Each winter our wetlands fill with wildfowl, a colourful collection of ducks, geese and swans escaping the harsh winters of their more northerly breeding grounds. Look for noisy flocks of teal and wigeon, elegant pintail and the bizarre-billed shoveler dabbling at the surface, or diving ducks like pochard, goldeneye and the scarcer smew surfacing for a few seconds before plunging beneath the water once more.
The air fills with the excited whistles of wigeon and teal, calling constantly as they dabble on the water’s surface.
Find wintering wildfowl
Cumbria Wildlife Trust
Foulney Island - This island nature reserve is a great place to spot wintering brent geese, or look for common scoter and long-tailed duck on the sea amongst the huge numbers of eider. Just remember the causeway can be submerged during high tide!

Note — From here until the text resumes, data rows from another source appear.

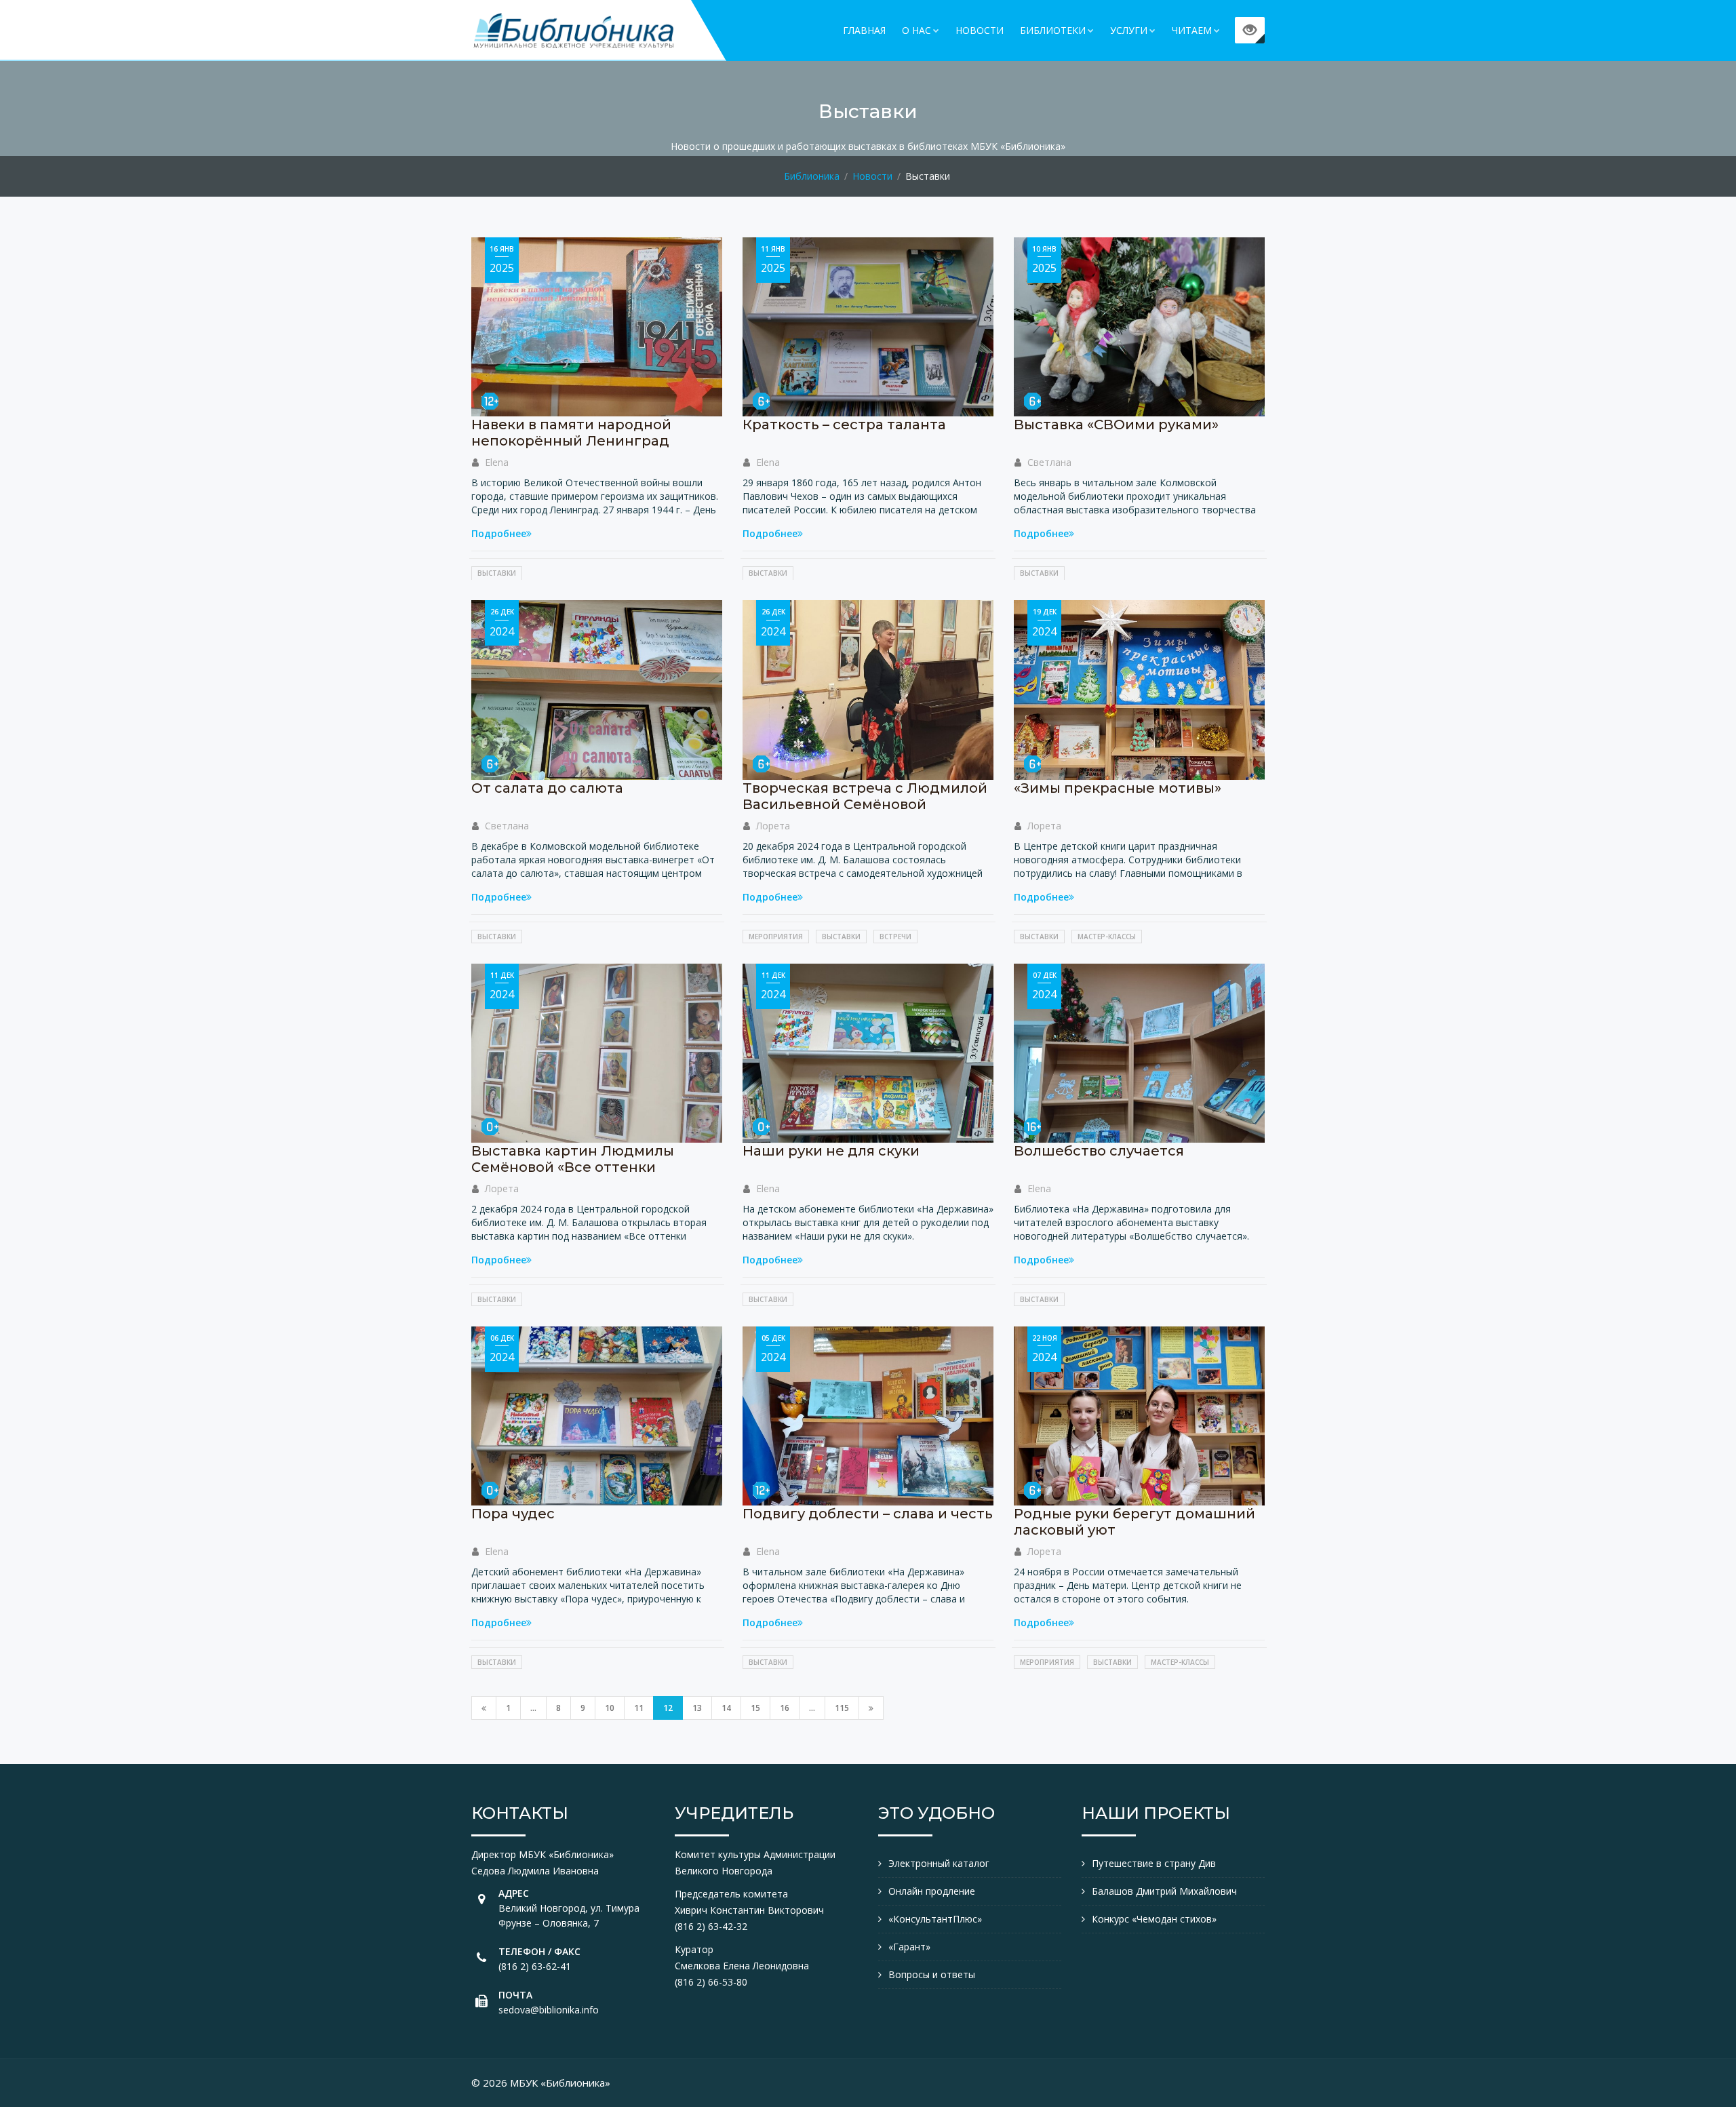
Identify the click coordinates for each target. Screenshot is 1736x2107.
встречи (895, 936)
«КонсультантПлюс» (935, 1918)
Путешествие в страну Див (1154, 1863)
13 (697, 1708)
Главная (864, 30)
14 (726, 1708)
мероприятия (776, 936)
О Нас (916, 30)
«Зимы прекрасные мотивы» (1117, 788)
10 (609, 1708)
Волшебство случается (1099, 1151)
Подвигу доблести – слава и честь (868, 1513)
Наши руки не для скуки (831, 1151)
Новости (979, 30)
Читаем (1192, 30)
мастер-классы (1107, 936)
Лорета (773, 825)
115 (842, 1708)
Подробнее (498, 533)
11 (639, 1708)
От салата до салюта (547, 788)
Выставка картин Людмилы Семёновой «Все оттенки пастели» (572, 1167)
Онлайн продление (931, 1891)
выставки (496, 573)
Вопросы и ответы (931, 1974)
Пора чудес (513, 1513)
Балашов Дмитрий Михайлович (1164, 1891)
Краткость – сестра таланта (844, 424)
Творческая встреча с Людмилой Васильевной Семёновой (865, 796)
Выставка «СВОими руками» (1116, 424)
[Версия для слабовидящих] (1250, 30)
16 (784, 1708)
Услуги (1128, 30)
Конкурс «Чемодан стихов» (1154, 1918)
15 (755, 1708)
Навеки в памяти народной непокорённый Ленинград (571, 432)
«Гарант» (909, 1946)
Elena (497, 462)
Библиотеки (1053, 30)
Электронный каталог (938, 1863)
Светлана (1049, 462)
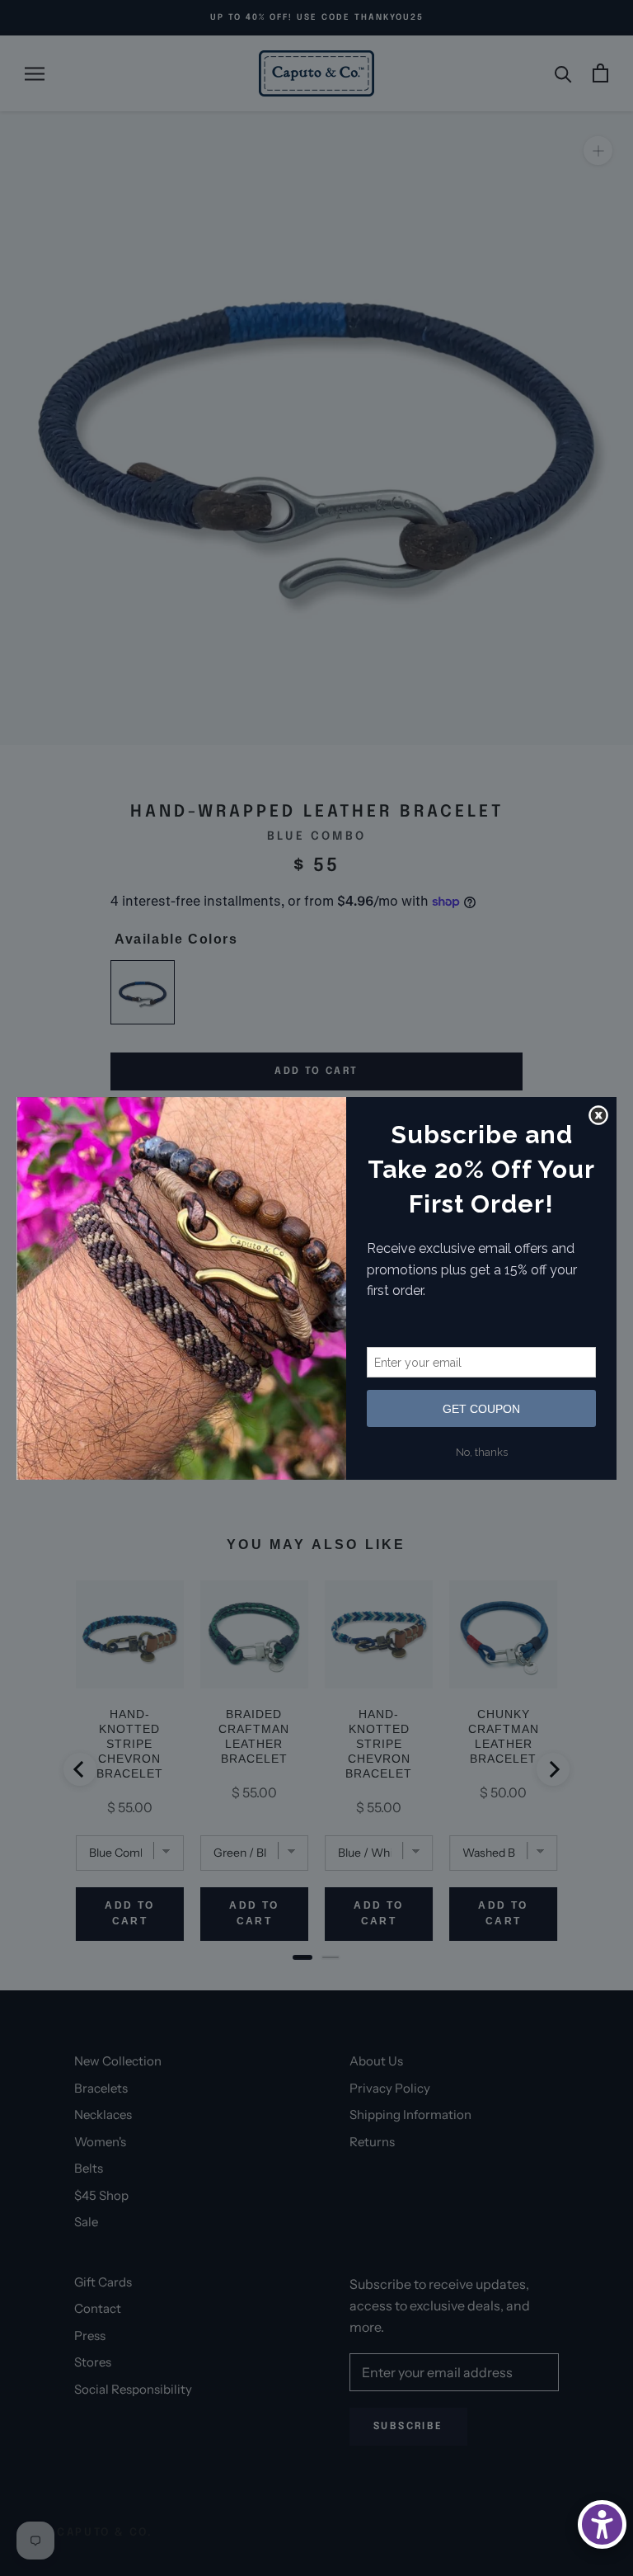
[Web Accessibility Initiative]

South Walney - In winter, huge numbers of waders and wildfowl feed and roost around the nature reserve, both on the intertidal areas and the gravel pools.
Northumberland Wildlife Trust
East Chevington - Two lakes provide a winter retreat for large numbers of wildfowl, including flocks of geese that can include scarcer species such as bean goose. This is one of four reserves on Druridge Bay, along with Cresswell Pond, Druridge Pools and Hauxley, all of which are fantastic places for birdwatching.
Grindon Lough - This natural lough, not far from Hadrian's Wall, is great for wildfowl, particularly during winter. A number of geese can be seen, including greylag, pink-footed, bean and white-fronted. Rarer visitors have included American wigeon.
The Wildlife Trust for Lancs, Manchester & N Merseyside
Wigan Flashes - The flashes, formed by mining subsidence, are a legacy of Wigan's industrial past. Now these lakes play host to a diversity of birds, with overwintering species including tufted duck, gadwall and goldeneye.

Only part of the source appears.